CORAL2 Systems

The LLNL, LBNL, and ORNL next-generation systems like RZNevada, Perlmutter, El Capitan, and Frontier are in various stages of early access. They are similar in that they all use the HPE Cray Shasta platform, which requires a few additional components to integrate completely with Flux.

Things to Know

  1. Every multi-node running job on Shasta systems consumes two port numbers out of a global pool that Flux reserves. So if Flux has 1,000 reserved ports, only 500 multi-node jobs may be active at any time. Attempting to run further multi-node jobs will cause the excess jobs to fail. There is no limit on submitted multi-node jobs, and single-node jobs do not count towards the limit.
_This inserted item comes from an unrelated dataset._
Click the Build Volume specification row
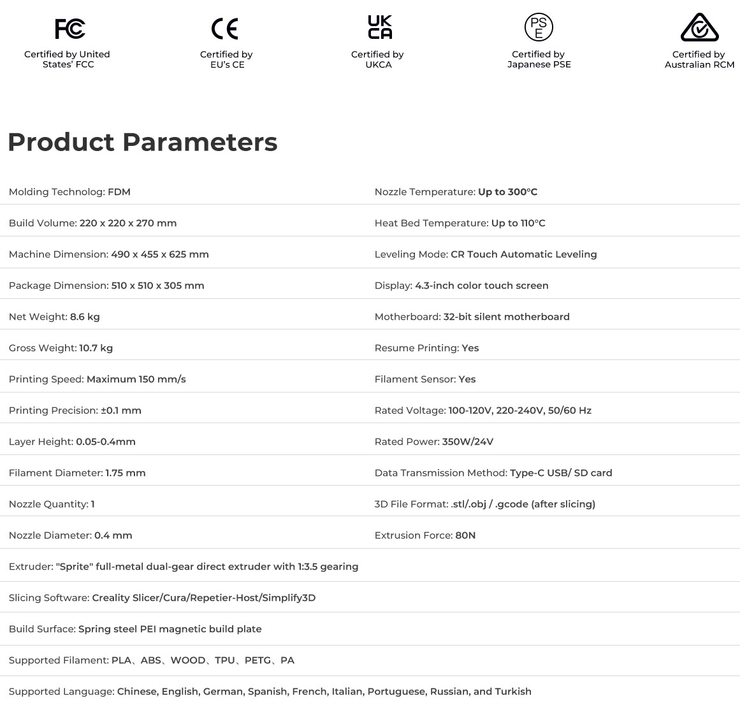The width and height of the screenshot is (740, 708). [x=93, y=223]
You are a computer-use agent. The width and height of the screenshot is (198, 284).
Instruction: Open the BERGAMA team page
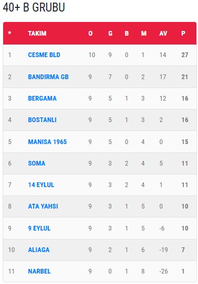pyautogui.click(x=43, y=99)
  2. All nested Flux instances (e.g. instances created with flux mini batch, flux mini alloc, or flux mini submit ... flux start should meet one of the following criteria:

    • Occupy a single node

    • Have exclusive access to the nodes they are running on (e.g. they do not share their resources with sibling instances).

    Instances that do not meet one of the above criteria will not work properly.

Building Flux for CORAL2

The basic steps to building Flux for Cray Shasta systems are as follows:

  1. Build flux-core and flux-sched manually with some prefix P.

  2. Build flux-coral2 with the same prefix P.

  3. Create a Flux config file specifying that the cray_pals_port_distributor.so plugin should be loaded with some given port range (see below for an example). If you have other config files, put the new file in with the others. Before launching Flux, point Flux to the directory containing your config file(s) by setting the FLUX_CONF_DIR environment variable, or by passing -o"-c/path/to/config" to flux start.

  4. As an alternative to creating a config file and setting FLUX_CONF_DIR, you can, after starting Flux, execute flux jobtap load cray_pals_port_distributor.so port-min=$N port-max=$M for some N and M.

If you see job failures with an error message like “no cray_pals_port_distribution event posted”, check that you have the cray_pals_port_distributor.so plugin loaded by running flux jobtap list. If you don’t see it in the list, retry step 3 or 4 above.

A script to build Flux is below.

#!/bin/bash

set -e

PREFIX=$HOME/local  # a good default, but modify as needed
PORT_MIN=11000      # a good default, but modify as needed
PORT_MAX=12000      # a good default, but modify as needed

# Step 1: Build flux-core 0.29 or later

wget https://github.com/flux-framework/flux-core/releases/download/v0.29.0/flux-core-0.29.0.tar.gz

tar -xzvf flux-core-0.29.0.tar.gz && cd flux-core-0.29.0

./configure --prefix=$PREFIX && make -j && make install && cd ..

# The `flux` executable will now be in ~/local/bin/flux but it needs some
# additional flux-coral2 extensions


# Step 2: Build flux-sched 0.18 or later (optional but recommended)

wget https://github.com/flux-framework/flux-sched/releases/download/v0.18.0/flux-sched-0.18.0.tar.gz

tar -xzvf flux-sched-0.18.0.tar.gz && cd flux-sched-0.18.0

./configure --prefix=$PREFIX && make -j && make install && cd ..


# Step 3: Build flux-coral2

git clone https://github.com/flux-framework/flux-coral2.git && cd flux-coral2

./autogen.sh && ./configure --prefix=$PREFIX && make -j && make install

libtool --finish $PREFIX/lib/flux/job-manager/
libtool --finish $PREFIX/lib/flux/shell/plugins/
cd ..


# Step 4: add a config file to automatically load a flux-coral2 plugin

mkdir -p $PREFIX/etc/flux/config

echo "[job-manager]
plugins = [
   { load = \"cray_pals_port_distributor.so\", conf = { port-min = $PORT_MIN, port-max = $PORT_MAX } }
]
" > $PREFIX/etc/flux/config/cray_pals_ports.toml

echo "Done! Now set FLUX_CONF_DIR=$PREFIX/etc/flux/config
in your environment and run with $PREFIX/bin/flux"